DOI: 10.1093/jscdis/yoag020.066 ISSN: 3029-0473

Meal-Specific Fiber Intake and Self-Reported Pain of Individuals with Sickle Cell Disease

Samuel M Degenhard, Stephaine Wildridge, Ashley Buscetta, Li Yang, Samuel Zamora, Djaina-Shae Dervil, Danetta Hooks, Rebecca M Metellus, Shanna Yang, Sara Turner, Allison Brichacek, Vence Bonham, Nicole Farmer

Abstract

Background

Specific dietary recommendations tailored to individuals with sickle cell disease (SCD) remain limited. Current clinical guidelines emphasize adequate fiber intake to help manage the side effects of common SCD medications. Earlier work has indicated that only a small proportion of individuals with SCD consume adequate dietary fiber despite clinical guidance and the importance of fiber for other health outcomes such as cardiovascular disease and all-cause mortality. Soluble fiber, in particular, is fermented by colonic bacteria, creating short-chain fatty acid metabolites that reduce inflammation.
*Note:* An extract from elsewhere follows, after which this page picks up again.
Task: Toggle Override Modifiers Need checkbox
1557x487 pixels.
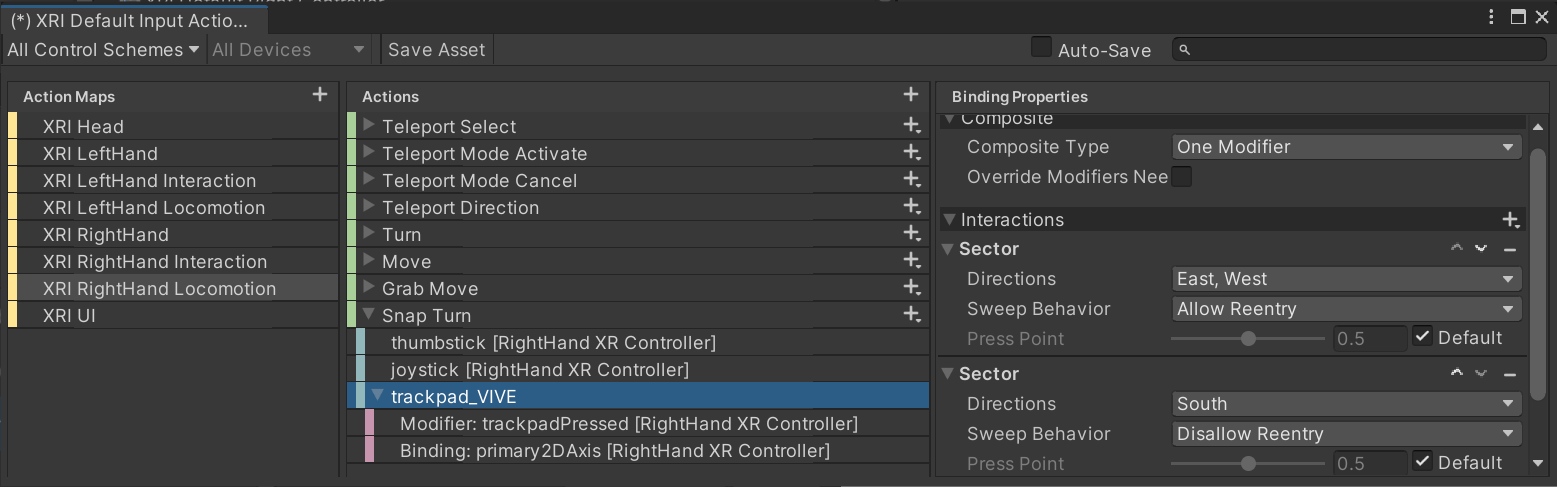Action: 1182,177
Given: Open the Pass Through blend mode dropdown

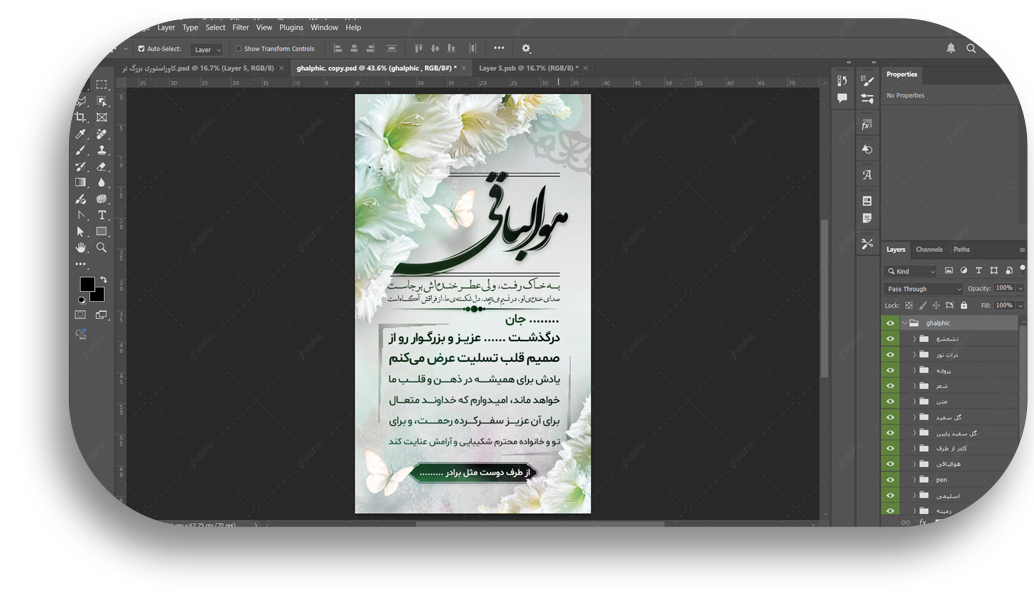Looking at the screenshot, I should pos(923,289).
The benefit of fiber intake may also be related to timing of consumption as meal timing has been linked to health outcomes such as sleep and all-cause mortality. However, it is unclear how fiber intake and timing are related to SCD symptoms such as pain. Therefore, this secondary analysis aimed to investigate the relationship of fiber consumption, fiber intake timing, and self-reported pain of adults with SCD.

Methods

Participants were enrolled in an observational study investigating the role of nutrition and dietary behaviors in adults living with SCD. Demographic, dietary, and clinical data were collected from a sample of adults with SCD in steady-state living in the United States. Nutrient intake data were obtained from two unannounced 24-hour recall interviews conducted over the phone. Nutrient intakes were averaged between the two days and categorized by the time of day they were consumed: breakfast (7:00–10:00), lunch (12:00–15:00), dinner (17:00–21:00), after-dinner snack (21:00–5:00), and snack (any eating occasion outside of these time ranges). Eating occasion categories were based on analysis of national data of the most common mealtimes in the U.S., but the associated labels may be inaccurate for shift workers or participants with atypical schedules. SCD pain was measured using Adult Sickle Cell Quality of Life Measure (ASCQ-Me) pain frequency, pain severity, and pain impact scores. General linear models were controlled for energy intake (kcal) and serum c-reactive protein (CRP) levels.

Results

Across the sample (n = 64), the mean age was 42.7 (± 1.5) years, 71.9% of participants were female, 54.2% were overweight or obese, and the median household income was $60,000–69,999. SCD genotypes were SS (n = 43; 67.2%), SC (n = 16; 25.0%), and beta thalassemia (n = 5; 7.90%). Daily total mean energy intake was (1829 kcal; SD = 673 kcal), mean total fiber intake (17.7g; SD = 8.9 g; range:4.61g–38.52g), mean soluble fiber intake (4.98 g; SD = 2.9; range:1.06g–16.99g), and mean insoluble fiber intake (12.6g; SD = 6.8g; range:2.45g–36.61) were calculated from the two dietary recalls. In unadjusted models, total fiber intake (R2=0.057; β=-0.133; p = 0.03) and soluble fiber intake (R2=0.110; β=-0.530; p = 0.005) were significantly, negatively associated with SCD pain impact scores. After controlling for energy intake and CRP levels, only soluble fiber intake was significantly negatively correlated with pain impact scores (R2=0.211; β=-0.535; p = 0.03). Insoluble fiber intake was not significantly related to pain frequency, pain severity, nor pain impact, and total and soluble dietary fiber intakes were not significantly correlated with pain frequency nor severity. More specifically, total fiber intake at dinner (R2=0.156; β=-0.370; p = 0.002) and snack (R2=0.094; β=-0.259; p = 0.023) were significantly associated with pain impact scores in unadjusted models. Similarly, soluble fiber intake at dinner (R2=0.109; β=-0.787; p = 0.012) and snack (R2=0.128; β=-0.667; p = 0.007) were significantly related to pain impact scores. These relationships did not remain statistically significant in adjusted models, suggesting that caloric intake and inflammation may have a role in relationship between fiber and pain.

Conclusions

These results demonstrate that dietary fiber, particularly soluble fiber, is an important nutritional factor in the symptomology and management of SCD. Additionally, our findings indicate that the timing of fiber consumption throughout the day may play a role in SCD pain management. Despite this, average total fiber consumption in our sample of individuals with SCD was well below recommended intakes. Although further investigation is warranted to understand mechanistic underpinnings of this relationship, our findings suggest that inflammation may be one such pathway. Eventually, understanding the role of fiber and timing of fiber consumption may inform nutritional guidance for the management of SCD complications such as pain.